Excerpt.
Content starts
= Margaret Turner Clarke =

Australian nurse

Margaret Turner Clarke (c. 1836-8 – August 1887) was an Australian nurse and philanthropist. She was a pioneer within nursing in Australia. A student of the Florence Nightingale School for Nurses, she was the founder of the Visiting Relief Society (for health care in the gold fields) in 1865, and a co-founder of the pioneer nursing education Home and Training School for Nurses in Sydney (1882).

== Early life and education ==
Clarke was born in Tasmania, one of eight children of Charles McLachlan, a merchant in Hobart and a member of the Tasmanian Legislative Council, and his wife Isabella, née Dick. Charles McLachlan's work took him to Britain during Margaret's childhood, and she was educated in England, becoming proficient on the harp.

== Adult life and philanthropy ==
Clarke married her first husband, Captain John Lunan Wilkie of the 12th Regiment of Foot on 22 April 1856, at St David's Cathedral, Hobart. They had three daughters, one still-born in Hobart in 1857, one born in London in 1859, who did not survive infancy, and the third still-born in Sydney in 1861. In 1861, the regiment was sent to Lambing Flat, the scene of a gold rush and anti-Chinese violence. Clarke found the poor living conditions of the 15,000 miners shocking. On 1 February 1862, her husband died of apoplexy after falling from his horse, and Clarke returned to England. There, she trained at the Nightingale School for Nurses set up by Florence Nightingale at St. Thomas' Hospital, London.
Content ends
Information provided.
Content starts
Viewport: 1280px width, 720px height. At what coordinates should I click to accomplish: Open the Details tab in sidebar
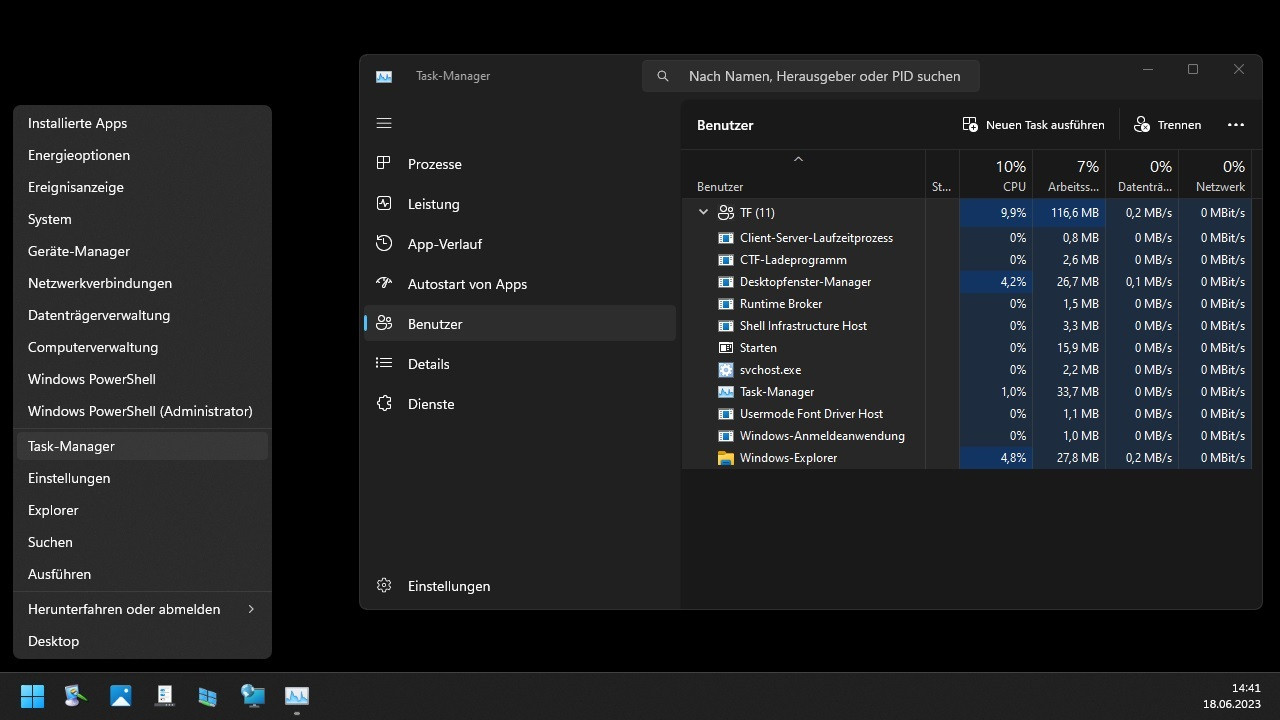429,364
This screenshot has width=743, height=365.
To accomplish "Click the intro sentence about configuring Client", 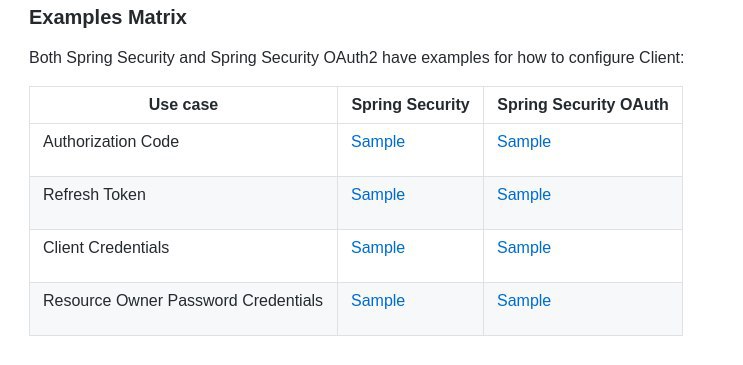I will [357, 58].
Content ends
What this task involves. Reproduce word for word everything in the Margaret Turner Clarke biography from "Margaret Turner Clarke (c." down to "in Sydney (1882).". The listing is separate material and has no connection to the biography of Margaret Turner Clarke.

Problem solution.
Margaret Turner Clarke (c. 1836-8 – August 1887) was an Australian nurse and philanthropist. She was a pioneer within nursing in Australia. A student of the Florence Nightingale School for Nurses, she was the founder of the Visiting Relief Society (for health care in the gold fields) in 1865, and a co-founder of the pioneer nursing education Home and Training School for Nurses in Sydney (1882).